For most Moroccans, New Year’s festivities are mere formalities. It is commonplace to exchange wishes for happiness and success without performing any particular ritual. This transition from a period to another is considered as a rite of passage that invokes a need for a reflection about one’s motivations in life.
A large segment of Moroccans believe that the civil New Year is a product of Christian theology and so there is no reason for Muslims to indulge in festivities. Khadija, a graduate in Islamic Studies from the university Hassan II, makes a correlation between New Year’s Day and the Christ birth: “The Christian New Year is linked to a whole culture that stems from Christian beliefs. I see no reason why I, a Muslim, should engage in Christian festivities.” Sara, an undergraduate in the faculty of letters Ain Chok University considers that loyalty to the Islamic cultures should stipulates reservations about any kind of celebrations regarding the Christian year.

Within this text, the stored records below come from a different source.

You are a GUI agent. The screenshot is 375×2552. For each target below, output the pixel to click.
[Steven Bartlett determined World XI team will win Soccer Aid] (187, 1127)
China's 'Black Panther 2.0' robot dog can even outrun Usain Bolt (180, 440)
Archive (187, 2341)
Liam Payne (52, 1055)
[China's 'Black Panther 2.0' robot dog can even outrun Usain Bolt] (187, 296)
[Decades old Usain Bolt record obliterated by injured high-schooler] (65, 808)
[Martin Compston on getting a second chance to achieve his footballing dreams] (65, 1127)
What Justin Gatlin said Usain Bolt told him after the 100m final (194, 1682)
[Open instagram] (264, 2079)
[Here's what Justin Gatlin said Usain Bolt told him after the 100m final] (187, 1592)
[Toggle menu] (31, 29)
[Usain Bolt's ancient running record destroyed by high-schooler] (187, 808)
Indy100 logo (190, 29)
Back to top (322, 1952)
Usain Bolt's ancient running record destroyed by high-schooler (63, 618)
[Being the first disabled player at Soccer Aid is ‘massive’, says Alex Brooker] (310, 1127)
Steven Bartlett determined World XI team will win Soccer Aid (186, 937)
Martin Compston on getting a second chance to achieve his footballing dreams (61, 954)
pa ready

However, most New Year traditions in the West don’t have religious underpinnings. These traditions range from watching fireworks and the Times Square ball drop in the U.S., to burning effigies of public figures in Panama. Many people in the West have the day off and gather in clubs or bars to drink the customary Champagne. Most festivities include parties, watching the Times Square telecast with family, and counting down to midnight. These rituals are all fairly secular in natur. Yet some denominations of the Christian church observe the Watchnight, a time for prayer and reflection so it is a misconception to consider New Year celebrations as completely devoid of religious connotations.
Another segment of Moroccans distance themselves from these cultural and religious arguments and focus on business. In Moroccan metropolitan centers many businesses flourish as the year comes to an end. Sales and profits increase, especially for gift items.
A new trend at this time of year is for upper-class Moroccans to purchase luxury chocolate. Many Moroccans will purchase perfume, jewelry, and watches to give to their loved ones. But these customs seem strange and are also unaffordable for less wealthy Moroccans. Consequently, they don’t deem it necessary to invest time or sums of their modest wages in the event.
So should Moroccans celebrate the New Year or not? The answer is far from simple and contains complex undercurrents, ranging from religious and cultural to financial considerations.